### HOW TO COMPLETE THIS TASK:
Lines in which "will" appears should be pulled from the data below.
+++ AVAILABLE RECORDS
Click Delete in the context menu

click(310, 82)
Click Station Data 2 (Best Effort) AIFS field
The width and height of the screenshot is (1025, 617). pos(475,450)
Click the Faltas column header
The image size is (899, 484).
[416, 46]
++++++
+++ AVAILABLE RECORDS
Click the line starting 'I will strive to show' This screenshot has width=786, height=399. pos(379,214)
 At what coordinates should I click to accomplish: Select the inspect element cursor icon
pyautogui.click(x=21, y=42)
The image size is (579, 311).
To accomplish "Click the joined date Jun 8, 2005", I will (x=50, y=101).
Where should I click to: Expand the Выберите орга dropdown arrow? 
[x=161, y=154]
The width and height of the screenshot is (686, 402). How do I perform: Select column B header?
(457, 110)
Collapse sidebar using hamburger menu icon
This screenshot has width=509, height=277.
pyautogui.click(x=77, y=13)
++++++
### EXERCISE RESPONSE:
Click the line starting 'I will strive to show' This screenshot has width=786, height=399. pos(379,214)
To accomplish "Click the joined date Jun 8, 2005", I will (x=50, y=101).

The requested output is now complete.